In June I presented a workshop on strategies to help victims of sexual abuse. Much of the information was taken from my book, Say It Out Loud: Revealing and Healing the Scars of Sexual Abuse. I began the session by telling my personal experience and ended by stressing that I am living proof that one can heal the scars of sexual abuse.
At the end of the workshop I was asked why I made the decision to pursue speaking and writing about my very personal story. I had never been asked that question so directly. This was my response:
My life was defined by a childhood of sexual abuse. I had the choice to have it define my life in a positive way—working to help other survivors or in a negative way—living in the dark silence, never feeling whole. I chose the positive.

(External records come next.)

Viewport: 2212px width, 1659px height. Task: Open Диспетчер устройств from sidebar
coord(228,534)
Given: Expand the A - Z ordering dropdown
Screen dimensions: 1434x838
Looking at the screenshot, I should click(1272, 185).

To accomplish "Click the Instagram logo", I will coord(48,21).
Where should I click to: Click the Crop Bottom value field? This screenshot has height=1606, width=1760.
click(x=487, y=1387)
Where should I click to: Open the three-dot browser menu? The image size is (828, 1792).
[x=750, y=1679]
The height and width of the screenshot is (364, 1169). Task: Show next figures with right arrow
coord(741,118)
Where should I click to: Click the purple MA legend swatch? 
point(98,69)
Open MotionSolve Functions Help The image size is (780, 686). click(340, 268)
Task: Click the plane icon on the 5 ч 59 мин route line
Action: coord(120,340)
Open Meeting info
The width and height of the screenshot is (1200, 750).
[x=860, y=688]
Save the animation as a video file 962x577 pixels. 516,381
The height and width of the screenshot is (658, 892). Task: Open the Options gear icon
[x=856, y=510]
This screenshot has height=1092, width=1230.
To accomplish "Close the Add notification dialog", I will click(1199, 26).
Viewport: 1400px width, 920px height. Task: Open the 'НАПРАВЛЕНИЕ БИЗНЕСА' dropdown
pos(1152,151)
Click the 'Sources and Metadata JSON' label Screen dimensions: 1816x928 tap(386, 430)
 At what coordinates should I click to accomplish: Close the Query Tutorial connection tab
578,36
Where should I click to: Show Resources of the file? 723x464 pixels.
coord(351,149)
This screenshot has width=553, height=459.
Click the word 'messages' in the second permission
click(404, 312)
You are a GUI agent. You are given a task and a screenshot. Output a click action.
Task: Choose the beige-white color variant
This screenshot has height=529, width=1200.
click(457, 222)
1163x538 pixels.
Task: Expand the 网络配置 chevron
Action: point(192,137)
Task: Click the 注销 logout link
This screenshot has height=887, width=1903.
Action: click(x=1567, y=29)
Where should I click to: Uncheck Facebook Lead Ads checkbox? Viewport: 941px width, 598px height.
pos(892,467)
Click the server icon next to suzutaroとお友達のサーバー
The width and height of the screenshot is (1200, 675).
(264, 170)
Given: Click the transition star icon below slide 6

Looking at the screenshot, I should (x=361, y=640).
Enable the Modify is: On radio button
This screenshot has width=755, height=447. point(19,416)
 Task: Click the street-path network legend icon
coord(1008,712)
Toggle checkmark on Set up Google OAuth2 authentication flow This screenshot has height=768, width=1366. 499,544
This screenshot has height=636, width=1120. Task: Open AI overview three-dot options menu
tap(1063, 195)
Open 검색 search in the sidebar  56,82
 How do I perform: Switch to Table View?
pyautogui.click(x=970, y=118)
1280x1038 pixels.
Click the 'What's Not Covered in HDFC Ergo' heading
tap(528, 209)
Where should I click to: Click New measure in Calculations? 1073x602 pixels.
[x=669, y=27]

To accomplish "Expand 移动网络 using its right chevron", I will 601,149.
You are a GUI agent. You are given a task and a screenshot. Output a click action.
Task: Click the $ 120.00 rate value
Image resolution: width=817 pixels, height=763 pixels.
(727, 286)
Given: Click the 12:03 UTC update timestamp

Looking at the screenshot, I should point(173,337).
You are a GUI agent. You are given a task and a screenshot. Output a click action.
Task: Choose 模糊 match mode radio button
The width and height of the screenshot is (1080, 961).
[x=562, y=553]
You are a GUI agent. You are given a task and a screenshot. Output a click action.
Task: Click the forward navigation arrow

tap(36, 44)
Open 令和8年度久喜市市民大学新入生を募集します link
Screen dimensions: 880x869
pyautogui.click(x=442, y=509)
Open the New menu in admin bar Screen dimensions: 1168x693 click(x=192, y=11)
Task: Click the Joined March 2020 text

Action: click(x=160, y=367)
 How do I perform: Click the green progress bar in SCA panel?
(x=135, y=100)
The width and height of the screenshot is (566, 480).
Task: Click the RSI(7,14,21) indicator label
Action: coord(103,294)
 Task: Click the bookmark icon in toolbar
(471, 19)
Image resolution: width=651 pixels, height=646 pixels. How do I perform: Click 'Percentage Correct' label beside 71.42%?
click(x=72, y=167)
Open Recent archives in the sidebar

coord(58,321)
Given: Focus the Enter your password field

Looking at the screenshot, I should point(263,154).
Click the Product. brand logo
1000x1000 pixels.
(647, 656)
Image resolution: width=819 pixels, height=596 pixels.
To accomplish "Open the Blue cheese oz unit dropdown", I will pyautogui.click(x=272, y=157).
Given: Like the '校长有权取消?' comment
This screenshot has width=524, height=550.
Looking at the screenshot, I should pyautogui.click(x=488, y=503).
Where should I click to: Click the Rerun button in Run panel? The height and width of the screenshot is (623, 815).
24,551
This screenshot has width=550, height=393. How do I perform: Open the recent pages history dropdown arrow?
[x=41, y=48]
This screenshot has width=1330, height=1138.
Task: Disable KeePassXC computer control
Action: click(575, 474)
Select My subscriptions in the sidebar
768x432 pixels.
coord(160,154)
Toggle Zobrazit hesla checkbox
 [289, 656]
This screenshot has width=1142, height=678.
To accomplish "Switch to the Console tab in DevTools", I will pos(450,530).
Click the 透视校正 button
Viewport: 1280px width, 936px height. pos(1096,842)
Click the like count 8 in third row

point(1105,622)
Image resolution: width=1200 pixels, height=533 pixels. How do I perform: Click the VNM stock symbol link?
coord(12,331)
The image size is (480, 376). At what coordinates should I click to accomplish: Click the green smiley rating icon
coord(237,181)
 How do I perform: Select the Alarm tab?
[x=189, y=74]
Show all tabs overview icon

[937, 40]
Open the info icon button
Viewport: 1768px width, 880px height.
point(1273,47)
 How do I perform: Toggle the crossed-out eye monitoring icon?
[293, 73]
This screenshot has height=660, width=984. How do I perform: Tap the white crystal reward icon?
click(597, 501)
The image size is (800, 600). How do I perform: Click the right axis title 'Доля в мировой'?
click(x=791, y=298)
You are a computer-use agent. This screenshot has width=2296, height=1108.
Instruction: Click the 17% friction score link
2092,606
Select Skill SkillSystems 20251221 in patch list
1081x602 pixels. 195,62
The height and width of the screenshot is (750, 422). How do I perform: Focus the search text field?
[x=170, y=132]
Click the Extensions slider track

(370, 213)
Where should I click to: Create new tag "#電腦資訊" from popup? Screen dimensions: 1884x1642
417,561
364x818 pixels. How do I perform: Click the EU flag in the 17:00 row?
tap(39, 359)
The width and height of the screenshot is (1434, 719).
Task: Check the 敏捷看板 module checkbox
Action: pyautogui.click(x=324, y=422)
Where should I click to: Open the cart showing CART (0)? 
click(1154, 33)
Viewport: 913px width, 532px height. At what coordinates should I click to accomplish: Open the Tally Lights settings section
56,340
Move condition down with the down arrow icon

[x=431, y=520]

Some would argue that experiencing sexual abuse should not define your life. I shared that viewpoint for a long time. But the reality is; all of our experiences shape who we are. For me the abuse happened when I was a young child. I repressed the memories and lived well into adulthood always feeling something was wrong with me. I never measured up, I was never fully in the present and although I thought I had a good life I was always fighting back the demons that were just waiting to come out. Once they did I spent six years in therapy, much of the time depressed, sad, anxious and questioning if it was worth going on.
- Working through my journey to healing made me strong—I learned that my abusers did not destroy my core.
- Facing my abusers made me whole—I took the power away from them and gave it back to me.
- Realizing that I survived my childhood strengthened my faith—someone was taking care of me.
- Having the unending support of my husband, friends and children taught me that I am loveable—something I never truly believed.
Did sexual abuse define my life? Yes. Negatively? No! I made the choice to use my strength, faith and love to share the message: Victims of sexual abuse can become survivors and learn to thrive!
Making the choice to help others by sharing my story turned a negative past into a positive future.
I should end by explaining; if I did not make that choice, to speak out about sexual abuse, I would still feel strong, whole and lovable. I would be content but my healing journey would not be complete. Every time another survivor tells me that my story gives them hope and lets them know they are not alone, I feel grateful. Grateful that I made it.
We are meant to pass it on…pass it on.